PROMPT:
Return each record shown beneath, word for word.

MATERIAL FOR THIS TASK:
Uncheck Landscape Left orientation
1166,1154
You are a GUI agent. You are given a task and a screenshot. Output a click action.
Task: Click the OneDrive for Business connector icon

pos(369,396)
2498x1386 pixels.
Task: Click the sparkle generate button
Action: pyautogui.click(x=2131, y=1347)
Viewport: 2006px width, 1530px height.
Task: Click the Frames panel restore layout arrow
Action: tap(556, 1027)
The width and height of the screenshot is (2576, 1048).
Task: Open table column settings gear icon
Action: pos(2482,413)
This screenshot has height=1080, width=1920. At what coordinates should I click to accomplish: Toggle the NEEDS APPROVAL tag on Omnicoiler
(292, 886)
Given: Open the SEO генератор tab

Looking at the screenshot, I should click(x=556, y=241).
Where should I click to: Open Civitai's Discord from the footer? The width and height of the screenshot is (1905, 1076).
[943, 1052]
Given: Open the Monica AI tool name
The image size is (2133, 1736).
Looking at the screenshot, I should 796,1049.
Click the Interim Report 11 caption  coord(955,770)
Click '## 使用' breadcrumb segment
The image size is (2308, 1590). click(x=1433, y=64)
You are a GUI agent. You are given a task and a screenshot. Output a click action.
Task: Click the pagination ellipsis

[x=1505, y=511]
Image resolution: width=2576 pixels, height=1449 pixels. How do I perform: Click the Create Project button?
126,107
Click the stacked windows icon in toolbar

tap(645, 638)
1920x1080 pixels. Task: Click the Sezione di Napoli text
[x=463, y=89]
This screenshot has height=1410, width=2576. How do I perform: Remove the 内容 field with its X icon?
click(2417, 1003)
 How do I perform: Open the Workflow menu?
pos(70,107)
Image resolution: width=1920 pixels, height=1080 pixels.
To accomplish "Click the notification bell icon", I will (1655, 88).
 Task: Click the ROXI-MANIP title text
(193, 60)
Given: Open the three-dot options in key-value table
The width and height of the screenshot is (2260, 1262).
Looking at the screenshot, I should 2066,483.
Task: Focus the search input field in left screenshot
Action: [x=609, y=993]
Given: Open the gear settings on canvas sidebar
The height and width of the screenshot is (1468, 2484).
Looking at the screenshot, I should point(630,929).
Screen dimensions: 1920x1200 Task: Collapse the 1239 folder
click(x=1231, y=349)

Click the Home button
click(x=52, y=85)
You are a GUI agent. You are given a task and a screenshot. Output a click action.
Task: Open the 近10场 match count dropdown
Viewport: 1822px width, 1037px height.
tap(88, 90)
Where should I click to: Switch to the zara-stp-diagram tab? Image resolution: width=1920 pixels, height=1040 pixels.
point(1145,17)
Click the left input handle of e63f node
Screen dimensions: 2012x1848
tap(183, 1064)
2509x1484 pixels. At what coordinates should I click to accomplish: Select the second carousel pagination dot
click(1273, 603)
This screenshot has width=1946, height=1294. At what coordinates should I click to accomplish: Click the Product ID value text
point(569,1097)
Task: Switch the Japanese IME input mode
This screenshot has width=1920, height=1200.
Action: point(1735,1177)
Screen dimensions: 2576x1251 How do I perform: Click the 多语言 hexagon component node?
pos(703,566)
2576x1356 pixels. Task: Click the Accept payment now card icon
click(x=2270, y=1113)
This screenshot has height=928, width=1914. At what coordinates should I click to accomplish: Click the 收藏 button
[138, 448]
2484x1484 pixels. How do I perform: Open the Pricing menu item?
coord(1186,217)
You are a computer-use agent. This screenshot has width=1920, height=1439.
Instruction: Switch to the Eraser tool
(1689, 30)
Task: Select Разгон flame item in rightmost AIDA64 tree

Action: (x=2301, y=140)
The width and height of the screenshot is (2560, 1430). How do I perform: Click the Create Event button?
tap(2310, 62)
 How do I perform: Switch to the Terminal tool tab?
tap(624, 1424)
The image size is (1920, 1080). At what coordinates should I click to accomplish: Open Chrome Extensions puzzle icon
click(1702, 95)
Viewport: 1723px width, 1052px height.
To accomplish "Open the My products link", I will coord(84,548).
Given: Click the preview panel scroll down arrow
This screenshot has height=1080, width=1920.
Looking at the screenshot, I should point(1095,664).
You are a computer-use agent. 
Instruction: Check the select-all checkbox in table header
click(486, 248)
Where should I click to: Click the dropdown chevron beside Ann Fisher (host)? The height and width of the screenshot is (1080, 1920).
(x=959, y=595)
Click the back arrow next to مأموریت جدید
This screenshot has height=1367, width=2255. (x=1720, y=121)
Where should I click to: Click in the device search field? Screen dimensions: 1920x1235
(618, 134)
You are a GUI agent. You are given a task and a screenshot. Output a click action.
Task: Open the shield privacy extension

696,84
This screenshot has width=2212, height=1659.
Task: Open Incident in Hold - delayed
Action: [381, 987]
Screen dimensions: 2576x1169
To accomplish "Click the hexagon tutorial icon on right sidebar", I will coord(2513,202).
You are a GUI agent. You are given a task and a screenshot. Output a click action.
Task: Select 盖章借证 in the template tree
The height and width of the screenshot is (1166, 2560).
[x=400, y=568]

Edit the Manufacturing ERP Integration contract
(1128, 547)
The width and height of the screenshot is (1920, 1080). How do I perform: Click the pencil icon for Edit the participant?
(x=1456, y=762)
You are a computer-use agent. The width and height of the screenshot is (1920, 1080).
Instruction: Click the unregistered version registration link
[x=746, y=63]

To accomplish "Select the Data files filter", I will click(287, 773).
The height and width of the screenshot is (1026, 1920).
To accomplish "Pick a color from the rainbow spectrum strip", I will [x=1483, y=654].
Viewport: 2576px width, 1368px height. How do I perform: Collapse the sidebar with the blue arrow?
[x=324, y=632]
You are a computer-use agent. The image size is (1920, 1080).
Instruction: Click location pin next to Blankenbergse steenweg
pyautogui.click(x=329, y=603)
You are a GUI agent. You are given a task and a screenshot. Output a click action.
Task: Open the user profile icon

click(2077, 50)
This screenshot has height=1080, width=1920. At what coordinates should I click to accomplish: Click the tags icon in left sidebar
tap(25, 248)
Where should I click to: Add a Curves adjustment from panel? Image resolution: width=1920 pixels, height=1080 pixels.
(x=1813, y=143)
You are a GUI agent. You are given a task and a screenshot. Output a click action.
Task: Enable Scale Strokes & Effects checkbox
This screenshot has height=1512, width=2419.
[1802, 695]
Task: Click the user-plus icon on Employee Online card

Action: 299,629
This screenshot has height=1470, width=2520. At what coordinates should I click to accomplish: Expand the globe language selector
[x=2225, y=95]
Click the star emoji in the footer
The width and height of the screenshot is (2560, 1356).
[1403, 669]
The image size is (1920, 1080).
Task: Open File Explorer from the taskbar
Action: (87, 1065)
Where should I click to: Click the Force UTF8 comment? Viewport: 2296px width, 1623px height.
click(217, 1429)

TASK OUTPUT:
Uncheck Landscape Left orientation
1166,1154
You are a GUI agent. You are given a task and a screenshot. Output a click action.
Task: Click the OneDrive for Business connector icon

pos(369,396)
2498x1386 pixels.
Task: Click the sparkle generate button
Action: pyautogui.click(x=2131, y=1347)
Viewport: 2006px width, 1530px height.
Task: Click the Frames panel restore layout arrow
Action: tap(556, 1027)
The width and height of the screenshot is (2576, 1048).
Task: Open table column settings gear icon
Action: pos(2482,413)
This screenshot has height=1080, width=1920. At what coordinates should I click to accomplish: Toggle the NEEDS APPROVAL tag on Omnicoiler
(292, 886)
Given: Open the SEO генератор tab

Looking at the screenshot, I should click(x=556, y=241).
Where should I click to: Open Civitai's Discord from the footer? The width and height of the screenshot is (1905, 1076).
[943, 1052]
Given: Open the Monica AI tool name
The image size is (2133, 1736).
Looking at the screenshot, I should 796,1049.
Click the Interim Report 11 caption  coord(955,770)
Click '## 使用' breadcrumb segment
The image size is (2308, 1590). click(x=1433, y=64)
You are a GUI agent. You are given a task and a screenshot. Output a click action.
Task: Click the pagination ellipsis

[x=1505, y=511]
Image resolution: width=2576 pixels, height=1449 pixels. How do I perform: Click the Create Project button?
126,107
Click the stacked windows icon in toolbar

tap(645, 638)
1920x1080 pixels. Task: Click the Sezione di Napoli text
[x=463, y=89]
This screenshot has height=1410, width=2576. How do I perform: Remove the 内容 field with its X icon?
click(2417, 1003)
 How do I perform: Open the Workflow menu?
pos(70,107)
Image resolution: width=1920 pixels, height=1080 pixels.
To accomplish "Click the notification bell icon", I will (1655, 88).
 Task: Click the ROXI-MANIP title text
(193, 60)
Given: Open the three-dot options in key-value table
The width and height of the screenshot is (2260, 1262).
Looking at the screenshot, I should 2066,483.
Task: Focus the search input field in left screenshot
Action: [x=609, y=993]
Given: Open the gear settings on canvas sidebar
The height and width of the screenshot is (1468, 2484).
Looking at the screenshot, I should point(630,929).
Screen dimensions: 1920x1200 Task: Collapse the 1239 folder
click(x=1231, y=349)

Click the Home button
click(x=52, y=85)
You are a GUI agent. You are given a task and a screenshot. Output a click action.
Task: Open the 近10场 match count dropdown
Viewport: 1822px width, 1037px height.
tap(88, 90)
Where should I click to: Switch to the zara-stp-diagram tab? Image resolution: width=1920 pixels, height=1040 pixels.
point(1145,17)
Click the left input handle of e63f node
Screen dimensions: 2012x1848
tap(183, 1064)
2509x1484 pixels. At what coordinates should I click to accomplish: Select the second carousel pagination dot
click(1273, 603)
This screenshot has width=1946, height=1294. At what coordinates should I click to accomplish: Click the Product ID value text
point(569,1097)
Task: Switch the Japanese IME input mode
This screenshot has width=1920, height=1200.
Action: point(1735,1177)
Screen dimensions: 2576x1251 How do I perform: Click the 多语言 hexagon component node?
pos(703,566)
2576x1356 pixels. Task: Click the Accept payment now card icon
click(x=2270, y=1113)
This screenshot has height=928, width=1914. At what coordinates should I click to accomplish: Click the 收藏 button
[138, 448]
2484x1484 pixels. How do I perform: Open the Pricing menu item?
coord(1186,217)
You are a computer-use agent. This screenshot has width=1920, height=1439.
Instruction: Switch to the Eraser tool
(1689, 30)
Task: Select Разгон flame item in rightmost AIDA64 tree

Action: (x=2301, y=140)
The width and height of the screenshot is (2560, 1430). How do I perform: Click the Create Event button?
tap(2310, 62)
 How do I perform: Switch to the Terminal tool tab?
tap(624, 1424)
The image size is (1920, 1080). At what coordinates should I click to accomplish: Open Chrome Extensions puzzle icon
click(1702, 95)
Viewport: 1723px width, 1052px height.
To accomplish "Open the My products link", I will coord(84,548).
Given: Click the preview panel scroll down arrow
This screenshot has height=1080, width=1920.
Looking at the screenshot, I should point(1095,664).
You are a computer-use agent. 
Instruction: Check the select-all checkbox in table header
click(486, 248)
Where should I click to: Click the dropdown chevron beside Ann Fisher (host)? The height and width of the screenshot is (1080, 1920).
(x=959, y=595)
Click the back arrow next to مأموریت جدید
This screenshot has height=1367, width=2255. (x=1720, y=121)
Where should I click to: Click in the device search field? Screen dimensions: 1920x1235
(618, 134)
You are a GUI agent. You are given a task and a screenshot. Output a click action.
Task: Open the shield privacy extension

696,84
This screenshot has width=2212, height=1659.
Task: Open Incident in Hold - delayed
Action: [381, 987]
Screen dimensions: 2576x1169
To accomplish "Click the hexagon tutorial icon on right sidebar", I will coord(2513,202).
You are a GUI agent. You are given a task and a screenshot. Output a click action.
Task: Select 盖章借证 in the template tree
The height and width of the screenshot is (1166, 2560).
[x=400, y=568]

Edit the Manufacturing ERP Integration contract
(1128, 547)
The width and height of the screenshot is (1920, 1080). How do I perform: Click the pencil icon for Edit the participant?
(x=1456, y=762)
You are a computer-use agent. The width and height of the screenshot is (1920, 1080).
Instruction: Click the unregistered version registration link
[x=746, y=63]

To accomplish "Select the Data files filter", I will click(287, 773).
The height and width of the screenshot is (1026, 1920).
To accomplish "Pick a color from the rainbow spectrum strip", I will [x=1483, y=654].
Viewport: 2576px width, 1368px height. How do I perform: Collapse the sidebar with the blue arrow?
[x=324, y=632]
You are a computer-use agent. The image size is (1920, 1080).
Instruction: Click location pin next to Blankenbergse steenweg
pyautogui.click(x=329, y=603)
You are a GUI agent. You are given a task and a screenshot. Output a click action.
Task: Open the user profile icon

click(2077, 50)
This screenshot has height=1080, width=1920. At what coordinates should I click to accomplish: Click the tags icon in left sidebar
tap(25, 248)
Where should I click to: Add a Curves adjustment from panel? Image resolution: width=1920 pixels, height=1080 pixels.
(x=1813, y=143)
You are a GUI agent. You are given a task and a screenshot. Output a click action.
Task: Enable Scale Strokes & Effects checkbox
This screenshot has height=1512, width=2419.
[1802, 695]
Task: Click the user-plus icon on Employee Online card

Action: 299,629
This screenshot has height=1470, width=2520. At what coordinates should I click to accomplish: Expand the globe language selector
[x=2225, y=95]
Click the star emoji in the footer
The width and height of the screenshot is (2560, 1356).
[1403, 669]
The image size is (1920, 1080).
Task: Open File Explorer from the taskbar
Action: (87, 1065)
Where should I click to: Click the Force UTF8 comment? Viewport: 2296px width, 1623px height.
click(217, 1429)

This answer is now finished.